Driverheaven Guides: testing your psu with a multimeter


----------



## panhandleFL1960 (Dec 17, 2011)

I tested all of the power on the 20 pin and it was right on the money with barely any deviation in voltage. As for the info:
OS-Windows Vista Home Basic
Video-Diamond Ati Ratheon 2400 512 Mb
CPU-AMD Athlon 64 X2 3800+ 2.0g 512K 2c 65W
RAM-4 gig-2 Dell DDR2 667mb 128x64 6400U, 2 Kingston DDR2 667 mb RX8 5300U bought from dell
PSU- AcBel PC 6037, 300W
I really appreciate the help. My funds aren't great and the PC really worked well until it didn't. I never really had many problems with Vista. I tested the power supply voltage and it was not off but by 100ths of a volt. I have tried 1 memory stick in each slot, in pairs, I kept track to try most every configuration and still have had no luck. I am only trying to fix this without buying a bunch of unnecisary parts. Thanks again.
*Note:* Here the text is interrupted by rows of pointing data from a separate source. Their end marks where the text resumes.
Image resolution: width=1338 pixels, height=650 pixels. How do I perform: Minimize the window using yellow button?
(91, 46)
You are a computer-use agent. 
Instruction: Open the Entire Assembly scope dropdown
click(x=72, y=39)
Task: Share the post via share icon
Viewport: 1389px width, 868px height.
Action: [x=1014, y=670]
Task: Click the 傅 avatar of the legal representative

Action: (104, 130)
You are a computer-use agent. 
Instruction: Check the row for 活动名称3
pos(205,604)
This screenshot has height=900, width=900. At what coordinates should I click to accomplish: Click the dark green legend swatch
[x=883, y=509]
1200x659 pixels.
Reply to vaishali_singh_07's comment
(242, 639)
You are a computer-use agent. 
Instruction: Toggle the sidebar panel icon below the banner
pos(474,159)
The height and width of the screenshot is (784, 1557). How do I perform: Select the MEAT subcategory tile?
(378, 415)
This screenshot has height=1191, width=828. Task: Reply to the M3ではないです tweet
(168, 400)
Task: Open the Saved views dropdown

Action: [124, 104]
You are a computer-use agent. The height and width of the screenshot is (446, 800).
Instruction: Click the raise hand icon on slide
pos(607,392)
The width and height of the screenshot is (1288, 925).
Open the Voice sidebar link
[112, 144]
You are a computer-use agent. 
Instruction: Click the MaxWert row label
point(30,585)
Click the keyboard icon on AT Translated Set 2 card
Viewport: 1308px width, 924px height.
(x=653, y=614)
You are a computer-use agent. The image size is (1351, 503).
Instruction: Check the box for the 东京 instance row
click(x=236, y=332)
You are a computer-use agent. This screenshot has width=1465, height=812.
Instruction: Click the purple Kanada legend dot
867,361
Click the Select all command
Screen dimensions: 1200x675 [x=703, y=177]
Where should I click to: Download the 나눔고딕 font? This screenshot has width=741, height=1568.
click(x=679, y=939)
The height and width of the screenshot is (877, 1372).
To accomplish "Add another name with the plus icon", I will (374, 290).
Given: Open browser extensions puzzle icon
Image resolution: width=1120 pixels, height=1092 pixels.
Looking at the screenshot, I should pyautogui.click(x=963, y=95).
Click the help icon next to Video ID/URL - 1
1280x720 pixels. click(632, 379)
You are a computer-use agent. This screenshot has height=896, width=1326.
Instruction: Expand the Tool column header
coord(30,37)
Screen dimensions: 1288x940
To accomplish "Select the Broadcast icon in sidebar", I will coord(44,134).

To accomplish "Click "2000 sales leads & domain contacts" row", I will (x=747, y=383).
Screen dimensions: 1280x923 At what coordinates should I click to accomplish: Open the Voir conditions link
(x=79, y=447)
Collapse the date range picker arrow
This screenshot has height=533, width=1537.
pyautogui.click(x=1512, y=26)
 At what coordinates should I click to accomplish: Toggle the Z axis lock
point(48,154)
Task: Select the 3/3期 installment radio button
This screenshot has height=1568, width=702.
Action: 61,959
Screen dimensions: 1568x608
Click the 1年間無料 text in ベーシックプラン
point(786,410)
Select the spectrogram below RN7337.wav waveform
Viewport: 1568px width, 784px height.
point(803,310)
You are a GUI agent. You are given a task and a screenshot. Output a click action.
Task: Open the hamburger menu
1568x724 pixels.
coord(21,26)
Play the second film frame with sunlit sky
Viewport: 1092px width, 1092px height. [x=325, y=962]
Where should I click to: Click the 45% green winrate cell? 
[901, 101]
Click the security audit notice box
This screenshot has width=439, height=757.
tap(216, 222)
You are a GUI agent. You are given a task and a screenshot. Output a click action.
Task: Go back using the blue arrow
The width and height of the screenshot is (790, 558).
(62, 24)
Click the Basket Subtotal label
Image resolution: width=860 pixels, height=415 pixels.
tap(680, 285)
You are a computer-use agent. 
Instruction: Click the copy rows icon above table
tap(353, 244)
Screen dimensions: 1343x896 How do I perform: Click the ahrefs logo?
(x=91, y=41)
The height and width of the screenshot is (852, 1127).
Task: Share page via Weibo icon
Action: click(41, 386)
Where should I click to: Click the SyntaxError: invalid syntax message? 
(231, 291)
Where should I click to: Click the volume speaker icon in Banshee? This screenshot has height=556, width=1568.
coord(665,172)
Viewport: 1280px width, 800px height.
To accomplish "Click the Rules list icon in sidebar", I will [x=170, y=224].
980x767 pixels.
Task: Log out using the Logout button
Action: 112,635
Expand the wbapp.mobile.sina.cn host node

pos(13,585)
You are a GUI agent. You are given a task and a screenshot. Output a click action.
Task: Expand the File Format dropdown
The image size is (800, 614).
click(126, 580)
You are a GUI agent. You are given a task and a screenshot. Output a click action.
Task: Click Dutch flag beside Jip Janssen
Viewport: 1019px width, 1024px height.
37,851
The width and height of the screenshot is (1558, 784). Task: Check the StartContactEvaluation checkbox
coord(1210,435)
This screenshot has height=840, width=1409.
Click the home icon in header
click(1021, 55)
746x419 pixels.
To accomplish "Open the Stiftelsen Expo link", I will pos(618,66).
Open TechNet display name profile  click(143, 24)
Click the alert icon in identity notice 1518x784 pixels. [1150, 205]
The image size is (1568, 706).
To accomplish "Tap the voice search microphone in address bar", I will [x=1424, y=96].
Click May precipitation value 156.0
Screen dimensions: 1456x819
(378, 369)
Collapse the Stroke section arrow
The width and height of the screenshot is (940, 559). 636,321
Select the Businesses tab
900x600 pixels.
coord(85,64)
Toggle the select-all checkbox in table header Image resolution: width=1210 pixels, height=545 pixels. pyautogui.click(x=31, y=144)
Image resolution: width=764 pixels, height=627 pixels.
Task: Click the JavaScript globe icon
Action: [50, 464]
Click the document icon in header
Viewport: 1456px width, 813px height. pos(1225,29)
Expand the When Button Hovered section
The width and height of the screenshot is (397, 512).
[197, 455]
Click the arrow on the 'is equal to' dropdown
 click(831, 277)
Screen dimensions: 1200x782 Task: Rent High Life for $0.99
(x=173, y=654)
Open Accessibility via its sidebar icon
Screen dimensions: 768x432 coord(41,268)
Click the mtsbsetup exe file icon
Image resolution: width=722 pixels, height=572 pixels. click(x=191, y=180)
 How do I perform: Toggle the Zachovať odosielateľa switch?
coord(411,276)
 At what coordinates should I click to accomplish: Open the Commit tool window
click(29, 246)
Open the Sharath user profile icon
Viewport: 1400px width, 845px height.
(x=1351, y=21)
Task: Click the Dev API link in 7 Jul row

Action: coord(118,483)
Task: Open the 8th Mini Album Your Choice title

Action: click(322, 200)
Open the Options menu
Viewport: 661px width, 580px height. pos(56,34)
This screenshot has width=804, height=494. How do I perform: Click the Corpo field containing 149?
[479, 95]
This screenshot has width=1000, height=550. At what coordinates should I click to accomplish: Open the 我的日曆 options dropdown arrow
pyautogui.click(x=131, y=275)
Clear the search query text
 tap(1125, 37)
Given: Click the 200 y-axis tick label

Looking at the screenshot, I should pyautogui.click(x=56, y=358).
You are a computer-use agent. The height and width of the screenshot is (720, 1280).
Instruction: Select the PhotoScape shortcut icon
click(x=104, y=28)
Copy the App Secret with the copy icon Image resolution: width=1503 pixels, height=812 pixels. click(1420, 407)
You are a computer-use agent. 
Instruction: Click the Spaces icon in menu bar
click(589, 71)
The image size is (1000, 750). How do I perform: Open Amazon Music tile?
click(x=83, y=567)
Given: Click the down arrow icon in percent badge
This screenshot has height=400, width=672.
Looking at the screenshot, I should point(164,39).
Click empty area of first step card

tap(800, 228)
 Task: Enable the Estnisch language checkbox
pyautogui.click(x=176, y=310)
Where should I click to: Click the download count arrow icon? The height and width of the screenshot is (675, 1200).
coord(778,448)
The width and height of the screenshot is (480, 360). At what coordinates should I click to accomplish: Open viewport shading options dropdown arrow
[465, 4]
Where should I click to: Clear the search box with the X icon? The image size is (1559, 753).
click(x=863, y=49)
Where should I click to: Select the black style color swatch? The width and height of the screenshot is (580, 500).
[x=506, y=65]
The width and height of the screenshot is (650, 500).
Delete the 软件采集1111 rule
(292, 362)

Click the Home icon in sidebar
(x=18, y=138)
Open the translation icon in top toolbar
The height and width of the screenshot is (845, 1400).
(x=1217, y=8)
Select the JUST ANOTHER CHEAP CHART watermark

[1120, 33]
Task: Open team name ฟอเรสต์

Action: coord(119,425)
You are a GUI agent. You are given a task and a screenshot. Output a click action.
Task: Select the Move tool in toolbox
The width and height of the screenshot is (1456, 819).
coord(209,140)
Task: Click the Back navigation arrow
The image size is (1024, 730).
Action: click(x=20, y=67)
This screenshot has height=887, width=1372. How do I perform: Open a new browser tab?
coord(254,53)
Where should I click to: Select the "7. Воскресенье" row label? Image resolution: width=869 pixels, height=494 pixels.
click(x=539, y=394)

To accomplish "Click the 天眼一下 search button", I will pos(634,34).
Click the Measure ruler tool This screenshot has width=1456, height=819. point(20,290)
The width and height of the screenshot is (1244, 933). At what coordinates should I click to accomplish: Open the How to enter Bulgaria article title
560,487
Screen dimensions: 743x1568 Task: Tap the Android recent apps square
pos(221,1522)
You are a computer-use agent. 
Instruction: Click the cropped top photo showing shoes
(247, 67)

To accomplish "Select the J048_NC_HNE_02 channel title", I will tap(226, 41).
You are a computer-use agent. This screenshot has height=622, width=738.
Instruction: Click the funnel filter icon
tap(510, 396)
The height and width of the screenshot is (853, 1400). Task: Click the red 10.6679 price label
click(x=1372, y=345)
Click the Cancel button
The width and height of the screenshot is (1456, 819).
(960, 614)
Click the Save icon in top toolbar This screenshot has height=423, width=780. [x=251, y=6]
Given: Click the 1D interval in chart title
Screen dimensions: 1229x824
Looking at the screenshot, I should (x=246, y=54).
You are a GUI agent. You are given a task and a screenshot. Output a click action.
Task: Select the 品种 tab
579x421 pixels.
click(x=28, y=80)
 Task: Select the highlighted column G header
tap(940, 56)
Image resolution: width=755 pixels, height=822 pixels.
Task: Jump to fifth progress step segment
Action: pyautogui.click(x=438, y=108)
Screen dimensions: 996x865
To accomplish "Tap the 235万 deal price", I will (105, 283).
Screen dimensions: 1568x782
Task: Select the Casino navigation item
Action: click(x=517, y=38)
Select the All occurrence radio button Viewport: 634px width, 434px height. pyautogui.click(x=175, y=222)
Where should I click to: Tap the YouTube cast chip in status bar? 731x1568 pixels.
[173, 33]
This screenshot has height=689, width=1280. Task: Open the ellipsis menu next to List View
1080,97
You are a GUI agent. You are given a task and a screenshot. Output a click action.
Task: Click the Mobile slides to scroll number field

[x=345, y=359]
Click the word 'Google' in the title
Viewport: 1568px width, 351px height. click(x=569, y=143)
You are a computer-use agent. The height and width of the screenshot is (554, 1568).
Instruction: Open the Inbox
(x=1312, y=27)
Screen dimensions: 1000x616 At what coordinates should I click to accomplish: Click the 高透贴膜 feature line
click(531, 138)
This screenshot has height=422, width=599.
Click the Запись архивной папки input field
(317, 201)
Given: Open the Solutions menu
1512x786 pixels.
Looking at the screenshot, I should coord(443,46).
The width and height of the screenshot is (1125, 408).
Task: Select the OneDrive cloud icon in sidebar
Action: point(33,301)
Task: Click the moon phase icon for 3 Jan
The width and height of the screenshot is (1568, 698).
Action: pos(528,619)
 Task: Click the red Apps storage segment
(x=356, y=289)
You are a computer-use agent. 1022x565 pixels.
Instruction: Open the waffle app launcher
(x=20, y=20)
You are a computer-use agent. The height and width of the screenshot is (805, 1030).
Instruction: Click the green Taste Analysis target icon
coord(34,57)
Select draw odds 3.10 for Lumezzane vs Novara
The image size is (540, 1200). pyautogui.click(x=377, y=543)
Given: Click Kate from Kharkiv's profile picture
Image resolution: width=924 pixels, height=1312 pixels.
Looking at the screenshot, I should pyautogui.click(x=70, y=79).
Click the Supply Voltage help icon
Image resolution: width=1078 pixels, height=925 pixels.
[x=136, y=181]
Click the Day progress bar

And by the way, on the memory sticks, I checked the slots, cleaned the slots with compressed air and made sure they were fully engaged in the slots. I get the same thing on all different configurations, so I'm wondering if it is likely to have all of the sticks go at once or is the problem elsewhere. Will a dead CPU cause the constant tone. When all sticks are removed, the beep code is 2 pause, 2 pause etc. and Award lists this as bad parity.


----------



## dai (Jul 2, 2004)

unlikely all sticks would go at the same time unless a voltage surge occurred

see if you can borrow a larger wattage psu to try in it

run dell diagnostics

check your cpu temp in the bios if it lists it


----------



## panhandleFL1960 (Dec 17, 2011)

So it could be a drain that is not allowing boot? I thought I should have gotten a larger PSU when I put the Raytheon card in. I checked the PCU and socket and blew it out and reinstalled. There was nothing left of the thermal paste but powder. Could the CPU be toast? The CPU fan and sink had a pretty bad clog about 6 months ago. I had been blowing it out regularly, but got behind. I'm just trying to give all of the info I can. I will not restart it until I get some thermal paste and recoat the chip where it contacts the sink. Dai, I really

appreciate the know how. Besides the thermal paste being gone, the caps look good, and there is no apparent shorts, I used a trouble shooting tip sheet and tested the grounds. I will try replacing the PSU and go from there. Thanks again.


----------



## dai (Jul 2, 2004)

the paste could be the cause

Arctic Silver Incorporated - Route to Product Instructions for Arctic Silver 5


----------



## panhandleFL1960 (Dec 17, 2011)

Would a fried PCU cause the constant beep? I'll start with the thermal compound a new PSU and go from there. Thanks again.


----------



## dai (Jul 2, 2004)

overheating cpu would

but they rarely burn out these days as they have a thermal shutdown incorporated into them


----------



## panhandleFL1960 (Dec 17, 2011)

Thanks for the help, I have a 350 watt dell replacement PSU that has already shipped and I ordered a tube of Arctic Silver 5 for the sink issue. If I'm lucky, I'll get it back up before the weekend. I will let you know how it turns out. Thanks again M8!


----------



## dai (Jul 2, 2004)

it's pcie would have preferred a 550w unit


----------



## panhandleFL1960 (Dec 17, 2011)

I got this one for 16.99 from Red Planet trading, pretty much to see if that's the problem. I have had the card in for 4 years and this is the first glitch. If it comes back to life, I'll get it upgraded. I know I'll have to drop 150+ dollars minimum to upgraded to a 500 watt or better and I just don't have the funds right now, Holidays and all. I'll keep my fingers crossed. If I have to replace the motherboard and the PCU it'll kick me for another 160 bucks. Thanks for all of the help.

Hello again,
I got the PSU, pulled out the PCIE video card, to run off of the mobo shared video, installed a ram stick in slot 4, as Dell recommends for single memory, and installed the PCU with the center dot method after meticulously cleaning the processor and the heat sink and I got the same continuous beep. I swapped around all 4 cards, pulled the BIOS battery and tried all other troubleshooting tests we previously went through. So what's the next thing to look at? If I remove all of the sticks, I still get the 2 beep pause code for bad parity, does that mean my mobo may be OK? Not frustrated yet, due to the great help you have provided. Thanks.


----------



## dai (Jul 2, 2004)

have you run dell diagnostics


----------



## panhandleFL1960 (Dec 17, 2011)

It wont boot at all. At power on, the hard drives, fans etc. can be heard powering up, but no video. Just the continuous beep. I tried starting it with the utilies CD in the drive, but it will not get past the power up.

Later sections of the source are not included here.